Reached Monday, Hsiao said that while it’s not clear Senior Connect Acquisition Corp. plans to acquire any senior living companies, it would not surprise him if it did. He added that insurers are now the driving force behind value-based care, particularly in hospitals and skilled nursing facilities.
“More and more people recognize senior living as part of the overall healthcare continuum — especially during Covid — and it would make sense to see if they could do the same,” Hsiao told Senior Housing News. “It could also provide an insurance company a competitive advantage to say if someone chooses them, they’d have access to quality senior living at a better cost.”
Meanwhile, senior living providers are increasingly offering Medicare Advantage (MA) plans in their communities to help residents shoulder the cost of care and, in the process, gain leverage within the broader health care ecosystem.
Perhaps the most notable example of that trend is The Perennial Consortium, a group of senior living companies that includes founding members Juniper Communities, Christian Living Communities, Ohio Living and AllyAlign. The Covid-19 pandemic could make MA-coordinated care models even more attractive to consumers, and more beneficial to senior living provider companies in the process, according to Juniper CEO Lynne Katzmann.

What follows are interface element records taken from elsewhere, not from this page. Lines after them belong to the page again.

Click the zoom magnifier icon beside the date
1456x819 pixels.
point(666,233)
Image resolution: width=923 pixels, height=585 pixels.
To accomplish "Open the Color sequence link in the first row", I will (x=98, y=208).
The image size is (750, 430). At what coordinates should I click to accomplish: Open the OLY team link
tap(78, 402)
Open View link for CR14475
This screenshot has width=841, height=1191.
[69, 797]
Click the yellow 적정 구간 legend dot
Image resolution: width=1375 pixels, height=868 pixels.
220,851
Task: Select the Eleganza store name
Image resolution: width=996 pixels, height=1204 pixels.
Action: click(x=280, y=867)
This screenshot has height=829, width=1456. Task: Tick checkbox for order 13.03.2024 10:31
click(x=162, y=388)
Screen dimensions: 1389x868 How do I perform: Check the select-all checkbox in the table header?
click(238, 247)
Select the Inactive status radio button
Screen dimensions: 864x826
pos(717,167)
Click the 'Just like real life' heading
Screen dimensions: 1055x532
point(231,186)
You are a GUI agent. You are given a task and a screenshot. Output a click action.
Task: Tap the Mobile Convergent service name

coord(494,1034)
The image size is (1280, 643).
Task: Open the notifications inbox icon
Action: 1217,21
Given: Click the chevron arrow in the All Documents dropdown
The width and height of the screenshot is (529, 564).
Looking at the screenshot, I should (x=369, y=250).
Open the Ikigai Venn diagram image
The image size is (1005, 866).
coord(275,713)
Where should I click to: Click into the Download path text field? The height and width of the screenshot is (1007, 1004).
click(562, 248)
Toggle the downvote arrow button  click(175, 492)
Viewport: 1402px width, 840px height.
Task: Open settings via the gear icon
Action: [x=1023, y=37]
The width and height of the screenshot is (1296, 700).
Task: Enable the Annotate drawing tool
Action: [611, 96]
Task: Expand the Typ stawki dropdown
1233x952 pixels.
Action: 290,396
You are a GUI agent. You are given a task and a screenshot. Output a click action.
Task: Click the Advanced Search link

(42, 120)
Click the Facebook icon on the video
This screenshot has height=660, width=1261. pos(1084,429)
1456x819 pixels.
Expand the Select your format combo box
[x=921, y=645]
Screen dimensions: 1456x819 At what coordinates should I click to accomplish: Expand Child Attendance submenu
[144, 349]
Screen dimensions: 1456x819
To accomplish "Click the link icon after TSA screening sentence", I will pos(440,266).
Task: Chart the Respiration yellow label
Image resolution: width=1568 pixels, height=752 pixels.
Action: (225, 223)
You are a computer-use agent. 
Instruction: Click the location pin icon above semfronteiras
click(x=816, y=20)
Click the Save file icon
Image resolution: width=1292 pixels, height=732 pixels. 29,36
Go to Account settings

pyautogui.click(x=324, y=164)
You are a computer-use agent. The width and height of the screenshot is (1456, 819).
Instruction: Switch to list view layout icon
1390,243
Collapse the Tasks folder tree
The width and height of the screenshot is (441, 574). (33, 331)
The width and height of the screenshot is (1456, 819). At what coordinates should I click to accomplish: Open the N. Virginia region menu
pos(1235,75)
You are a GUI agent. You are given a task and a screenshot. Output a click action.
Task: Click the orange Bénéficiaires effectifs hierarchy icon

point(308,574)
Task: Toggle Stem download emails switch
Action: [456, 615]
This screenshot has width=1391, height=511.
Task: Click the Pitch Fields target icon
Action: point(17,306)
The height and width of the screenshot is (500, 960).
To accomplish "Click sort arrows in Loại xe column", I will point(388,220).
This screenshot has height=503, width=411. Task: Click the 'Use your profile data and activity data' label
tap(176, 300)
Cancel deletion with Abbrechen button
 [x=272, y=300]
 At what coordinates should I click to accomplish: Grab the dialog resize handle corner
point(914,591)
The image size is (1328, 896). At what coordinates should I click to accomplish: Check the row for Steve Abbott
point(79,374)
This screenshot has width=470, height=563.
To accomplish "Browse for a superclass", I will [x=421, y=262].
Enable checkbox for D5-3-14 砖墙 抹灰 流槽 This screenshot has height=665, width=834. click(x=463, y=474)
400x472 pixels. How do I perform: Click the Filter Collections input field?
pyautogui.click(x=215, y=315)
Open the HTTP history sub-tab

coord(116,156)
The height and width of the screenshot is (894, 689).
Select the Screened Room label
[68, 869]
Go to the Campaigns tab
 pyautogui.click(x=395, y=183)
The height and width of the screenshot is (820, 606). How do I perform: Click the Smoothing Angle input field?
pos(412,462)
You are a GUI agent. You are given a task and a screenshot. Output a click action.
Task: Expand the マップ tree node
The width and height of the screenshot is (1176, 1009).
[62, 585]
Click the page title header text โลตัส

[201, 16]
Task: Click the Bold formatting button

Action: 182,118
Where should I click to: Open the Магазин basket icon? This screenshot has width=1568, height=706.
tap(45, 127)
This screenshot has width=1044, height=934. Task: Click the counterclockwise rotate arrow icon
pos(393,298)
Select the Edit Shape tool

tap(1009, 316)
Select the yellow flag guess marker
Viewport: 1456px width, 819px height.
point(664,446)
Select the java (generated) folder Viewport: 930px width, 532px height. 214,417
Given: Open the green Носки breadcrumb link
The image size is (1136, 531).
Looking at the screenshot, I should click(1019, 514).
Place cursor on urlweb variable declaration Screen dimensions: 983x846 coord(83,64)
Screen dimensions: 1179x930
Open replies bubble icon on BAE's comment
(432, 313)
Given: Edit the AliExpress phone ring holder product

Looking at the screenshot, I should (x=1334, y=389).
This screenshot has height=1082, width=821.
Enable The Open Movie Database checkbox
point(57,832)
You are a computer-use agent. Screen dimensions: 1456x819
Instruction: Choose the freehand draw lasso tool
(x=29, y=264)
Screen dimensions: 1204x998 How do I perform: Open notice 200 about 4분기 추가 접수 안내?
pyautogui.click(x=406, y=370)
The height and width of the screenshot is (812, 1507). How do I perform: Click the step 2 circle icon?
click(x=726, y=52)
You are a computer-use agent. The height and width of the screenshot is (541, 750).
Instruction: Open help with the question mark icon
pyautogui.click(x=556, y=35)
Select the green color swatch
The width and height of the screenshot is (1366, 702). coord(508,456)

“Linking the payer to the provider makes sense particularly if you address both health and social needs and build the new company on a data platform that can assist in integration of services, customer satisfaction and transparency and provide data for planning, guiding service development and profitability,” Katzmann told SHN Monday. “An integrated platform for serving older adults so that they remain healthy makes sense—lots of sense that will likely yield many ‘cents.'”
In addition to his role as an independent director with UnitedHealth, Burke is currently a managing partner at investment fund Rainy Partners. Joining Burke at Senior Connect Acquisition Corp. is President Isaac “Yitz” Applbaum, who is the co-founder and partner of Israeli investment firm MizMaa Ventures; CFO Ryan Burke, who is the CIO for Rainy Partners and partner at Prime Macaya Capital Management, a New York hedge fund; and M&A Executive Vice President Steven Schwartz, who was the senior vice president of business and corporate development at Livongo.
The company will initially offer 30 million public shares for $10 per “unit,” which consists of one share of common stock and one-half of a warrant, which is exercisable at $11.50 according to Renaissance Capital. Citigroup is the sole bookrunner for the IPO, and plans call for the new company to list on the Nasdaq index under the ticker symbol SNRHU.